• EXERCISES:
A. Repeat the passage of the blog post on guest post emails from "Furthermore, we have" to "No es bueno.".
B. In the blog post on guest post emails, how soon does the writer try to respond to guest post queries?
C. Write the next part of the blog post on guest post emails, picking up after its final sentence.

• SELECTED EXCERPT:
■ ■ ■ ■ ■
I do try to reply to everyone, even these poorly-written emails, but there are only so many hours in a day. So, if I don’t reply to your guest post query, it probably included one of the following phrases and made me wrinkle my nose. Don’t make these guest post mistakes in your next email!

“Our writers will create…”

If you’re not the person who will be creating the guest post, I probably don’t want to talk to you. I want to talk to your writer. Now, occasionally, I do work with agencies and others who relay information to a writer, but most of the time, people who email me regarding what their writers will do submit horrible posts from a team of “writers” (I hesitate to even call them that) who clearly do not have a grasp on the English language.

For a guest post to be beneficial to me, it has to be your BEST work. Your best work. If you’ve hired a team of writers to create 100 guests posts a week, I’m not going to get something high-quality from you.

“We are offering this to you free of charge…”

I didn’t come to you asking you to post on this blog. You came to me. Noting that what you’re offering is free sounds extremely arrogant, almost like you expect me to say, “No, no. Let me pay for it.” If you approach me, you aren’t doing me a favor by guest posting. I’m doing you a favor by giving you access to my audience.

Some blogs paid for guest posts, but it’s our philosophy that guest posts are freely traded in exchange for promotion. If you think you deserve to get paid, apply for a freelancing job or find a blog that pays guest posts. No hard feelings. We all gotta eat.

“All we ask is…”

If you’re asking me for a guest post spot, please don’t make demands. That’s like asking a neighbor to feed your fish while you’re out of town and then saying, “In return for getting to feed my fish for a week, all I ask is that you also clean his tank.” Yes, I know that there are benefits to having guest posts on my blog. But you are approaching me. You don’t get to make demands.

Furthermore, we have rules. If you cared enough to read my guidelines, you’d know that. Most of the time, what the person is asking for breaks the rules. No es bueno.

“Please reply in…”

I receive this “threat” all the time. If I don’t reply in x number of days, then they’re taking their ball and going home.

Listen. I’m a busy gal. I try my best to respond to all guest post queries in a week. If I don’t respond to you, by all means, follow up with me, and note that if you don’t hear from me you’ll be pursuing other opportunities with the proposed guest post. But giving me a deadline in your initial email when you have no idea about my schedule is just rude. I almost certainly won’t reply if you make a demand like that. It just tells me that working with you will be too stressful, and I hate stress.
■ ■ ■ ■ ■
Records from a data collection
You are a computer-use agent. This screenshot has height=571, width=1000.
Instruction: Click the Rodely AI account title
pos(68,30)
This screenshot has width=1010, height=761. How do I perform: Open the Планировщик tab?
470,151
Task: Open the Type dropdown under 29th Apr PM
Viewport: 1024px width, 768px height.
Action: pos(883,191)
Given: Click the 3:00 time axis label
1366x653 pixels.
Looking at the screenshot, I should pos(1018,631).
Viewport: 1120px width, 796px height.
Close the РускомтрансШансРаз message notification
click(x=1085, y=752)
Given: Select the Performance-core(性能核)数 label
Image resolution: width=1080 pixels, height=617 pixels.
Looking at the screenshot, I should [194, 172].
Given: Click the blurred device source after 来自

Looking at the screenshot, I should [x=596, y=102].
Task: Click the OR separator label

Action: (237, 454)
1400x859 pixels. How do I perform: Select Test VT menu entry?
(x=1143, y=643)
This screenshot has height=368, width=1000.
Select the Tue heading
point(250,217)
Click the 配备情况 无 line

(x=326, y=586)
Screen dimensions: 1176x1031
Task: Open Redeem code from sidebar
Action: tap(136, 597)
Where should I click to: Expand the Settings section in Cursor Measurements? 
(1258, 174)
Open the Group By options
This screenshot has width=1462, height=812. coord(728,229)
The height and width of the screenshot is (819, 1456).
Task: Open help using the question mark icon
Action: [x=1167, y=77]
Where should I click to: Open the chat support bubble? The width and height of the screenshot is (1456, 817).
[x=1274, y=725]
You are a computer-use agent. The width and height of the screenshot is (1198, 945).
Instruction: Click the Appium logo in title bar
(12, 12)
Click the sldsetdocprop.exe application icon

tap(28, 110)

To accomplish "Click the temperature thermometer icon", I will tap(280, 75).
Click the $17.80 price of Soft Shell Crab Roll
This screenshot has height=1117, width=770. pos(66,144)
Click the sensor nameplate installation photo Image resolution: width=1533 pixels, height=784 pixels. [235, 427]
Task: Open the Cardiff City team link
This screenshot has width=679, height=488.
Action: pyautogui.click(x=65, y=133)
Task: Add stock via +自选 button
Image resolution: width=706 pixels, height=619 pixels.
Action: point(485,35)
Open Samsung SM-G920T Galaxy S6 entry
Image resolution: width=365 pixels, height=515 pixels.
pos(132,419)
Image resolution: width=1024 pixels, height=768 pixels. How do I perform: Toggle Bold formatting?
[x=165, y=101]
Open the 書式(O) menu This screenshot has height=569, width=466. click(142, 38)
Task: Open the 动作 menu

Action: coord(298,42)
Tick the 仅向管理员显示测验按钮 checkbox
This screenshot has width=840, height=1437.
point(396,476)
■ ■ ■ ■ ■
• TASK RESULTS:
A.
Furthermore, we have rules. If you cared enough to read my guidelines, you’d know that. Most of the time, what the person is asking for breaks the rules. No es bueno.

B. Within a week.

C.
“Let me know what you’d like me to write about…”

I have no idea what you’re an expert on. The biggest advantage of having you guest post is that you’ll provide insight into a topic that I haven’t covered (or perhaps don’t have the skills to cover). If you don’t know what you want to write for your guest post, it tells me know of two things:

  1. You aren’t really an expert on anything in this niche.
  2. You haven’t reviewed the blog at all to see what kind of content we publish.

Usually both. If you’re pitching me on a guest post, PITCH ME on a guest post. Don’t half-heartedly ask if you can write something for me and then expect me to tell you what you are capable of writing.

“…high-quality, well-researched article…”

First of all, they are blog posts, not articles. Second of all, if you have to say something is high-quality and well-researched, it usually isn’t. The vast majority of the emails I get regarding guest posts include this phrase (or something very similar) and it is always a red flag for me. It’s the biggest of the guest post mistakes, in my opinion!

“Dear sir/madam…”

This is ridiculous, but I get it all the time. If you can’t be bothered to find my name, am I really going to believe that you read through the blog to see what kind of content I publish? Half the guest post queries I get don’t even know if I’m male or female. Come on, people.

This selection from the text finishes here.